» WHAT IS REQUIRED: Every line of the material below in which "blue" shows up is to be located and copied.

» EXTRACTED MATERIAL:
◇ ◇ ◇ ◇ ◇

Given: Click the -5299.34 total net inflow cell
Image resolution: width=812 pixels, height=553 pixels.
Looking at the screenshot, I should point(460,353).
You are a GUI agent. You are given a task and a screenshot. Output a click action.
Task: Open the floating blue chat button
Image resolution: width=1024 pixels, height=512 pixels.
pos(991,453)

◇ ◇ ◇ ◇ ◇

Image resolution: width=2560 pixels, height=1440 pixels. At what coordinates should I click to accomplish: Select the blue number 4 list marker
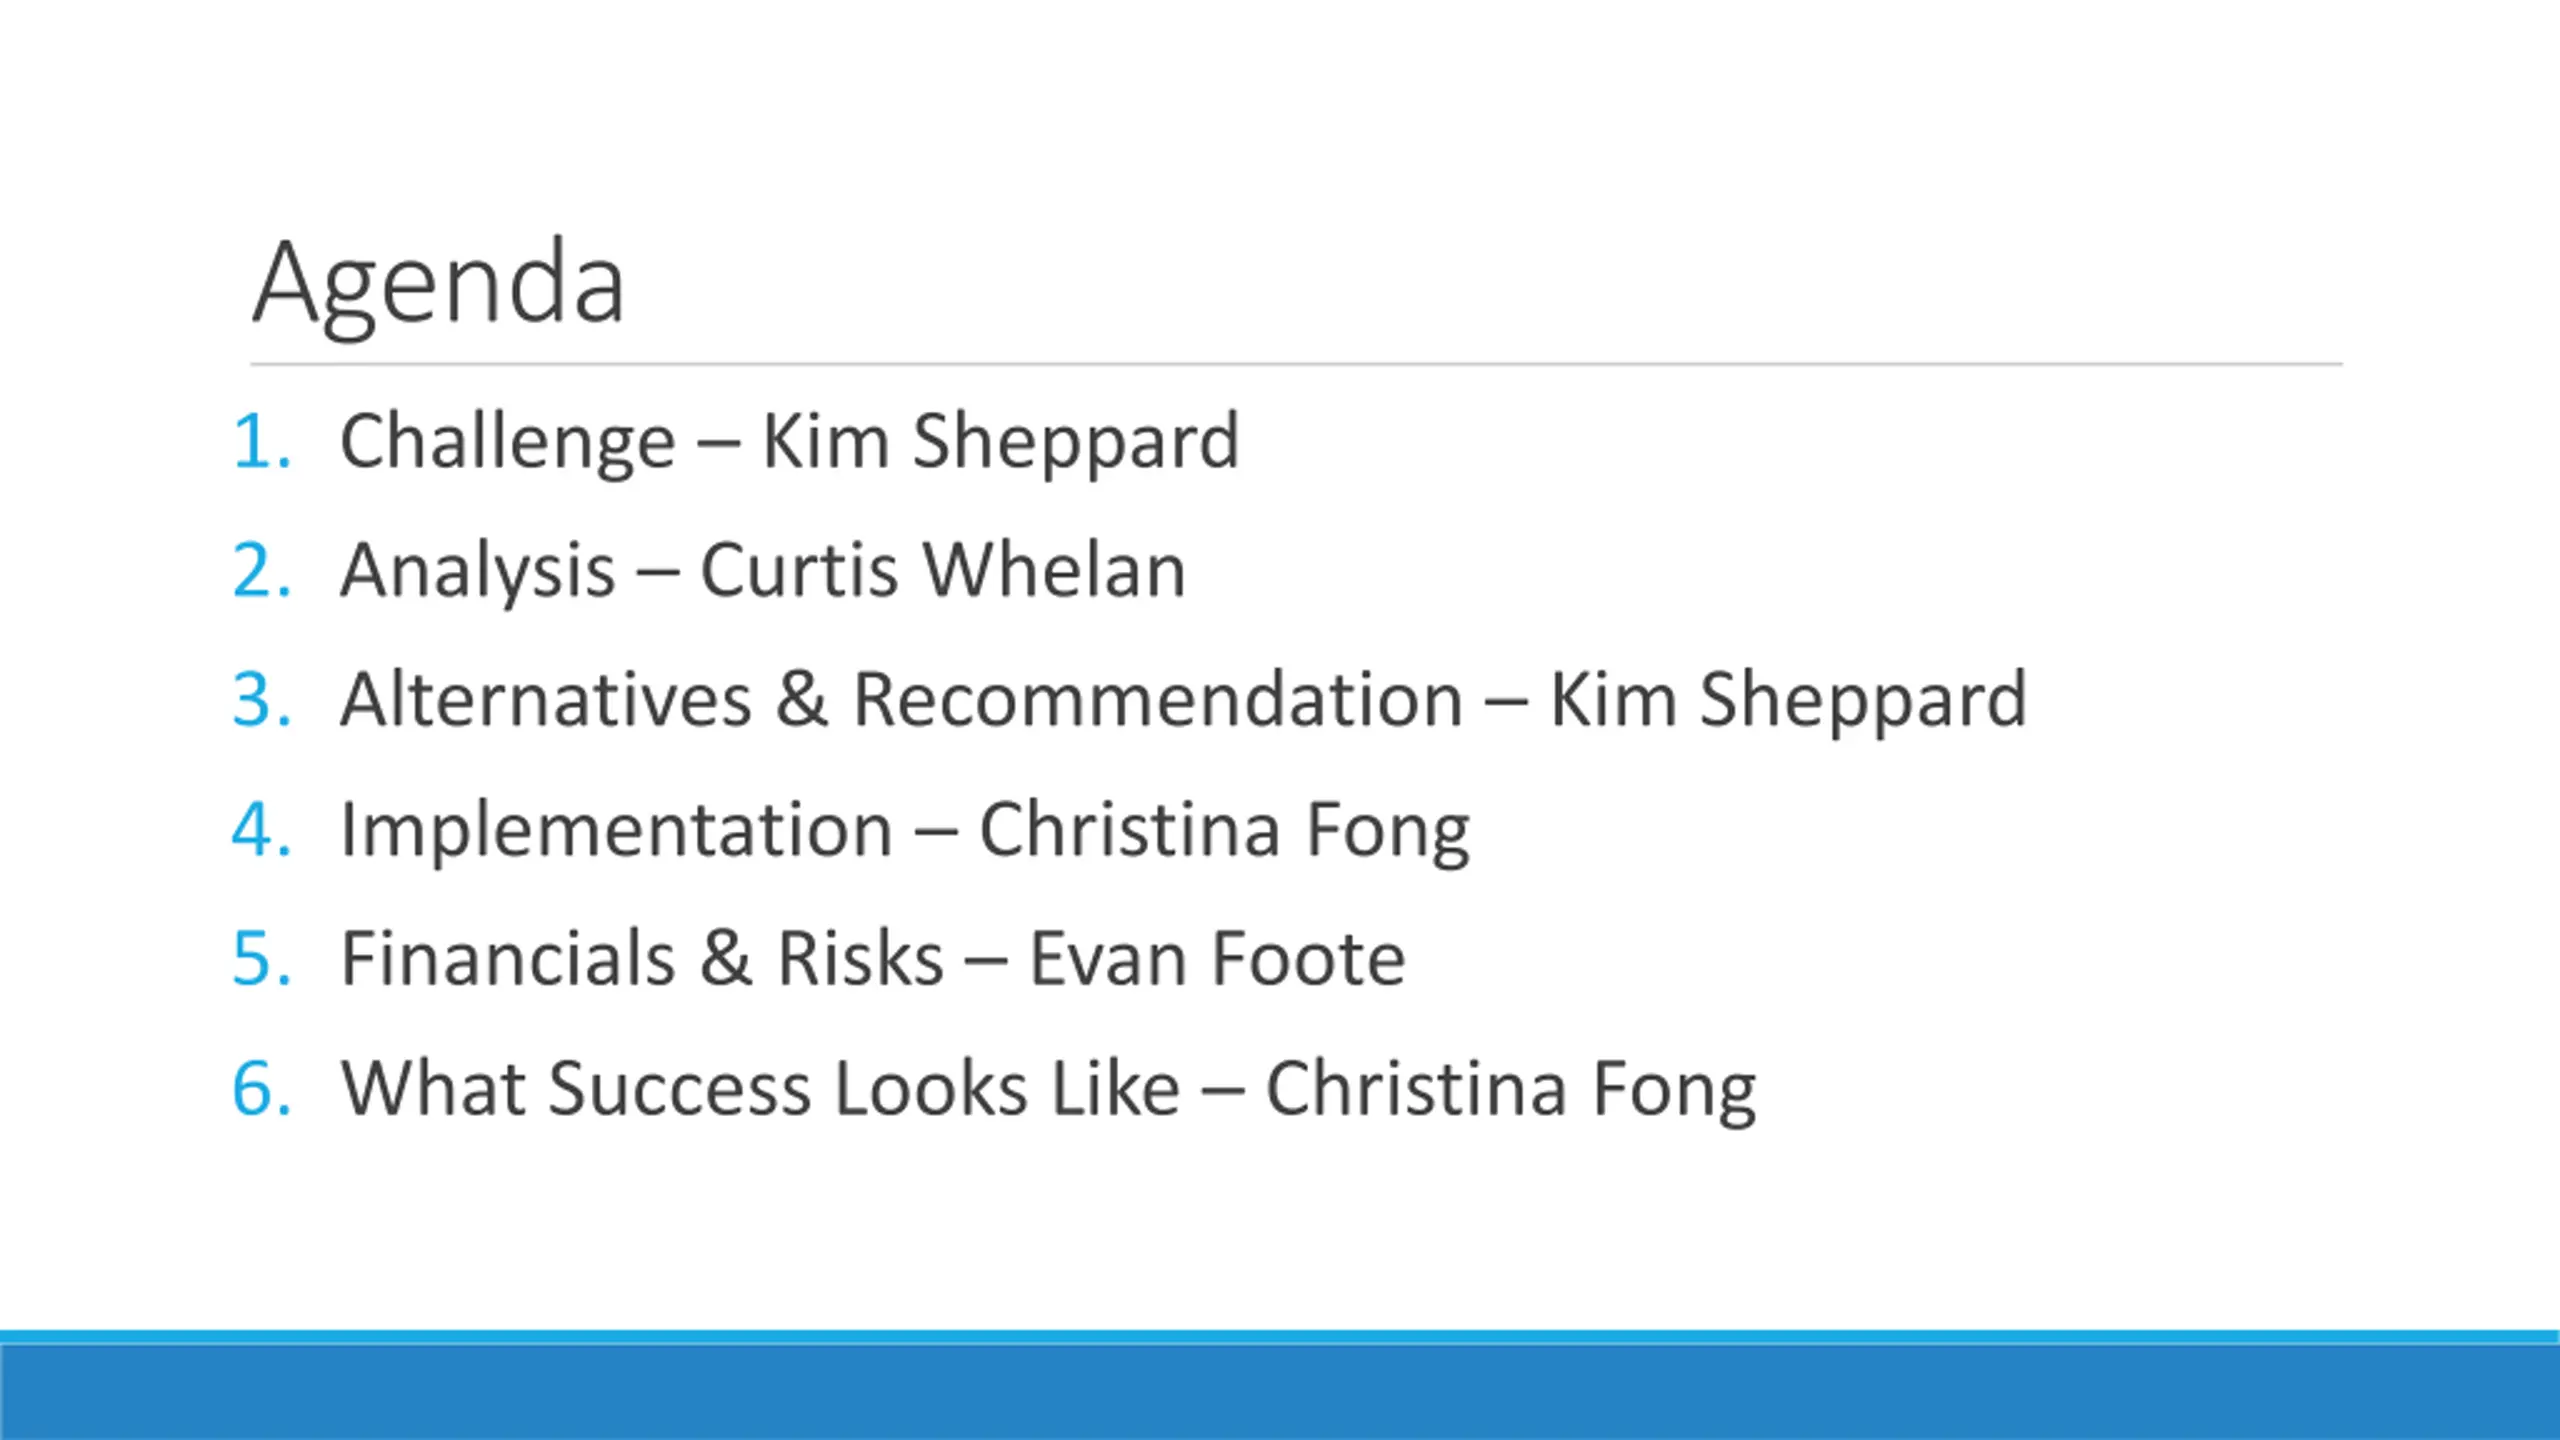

◇ ◇ ◇ ◇ ◇

» TASK RESPONSE:
Task: Open the floating blue chat button
Image resolution: width=2560 pixels, height=1440 pixels. At what coordinates should I click to accomplish: Select the blue number 4 list marker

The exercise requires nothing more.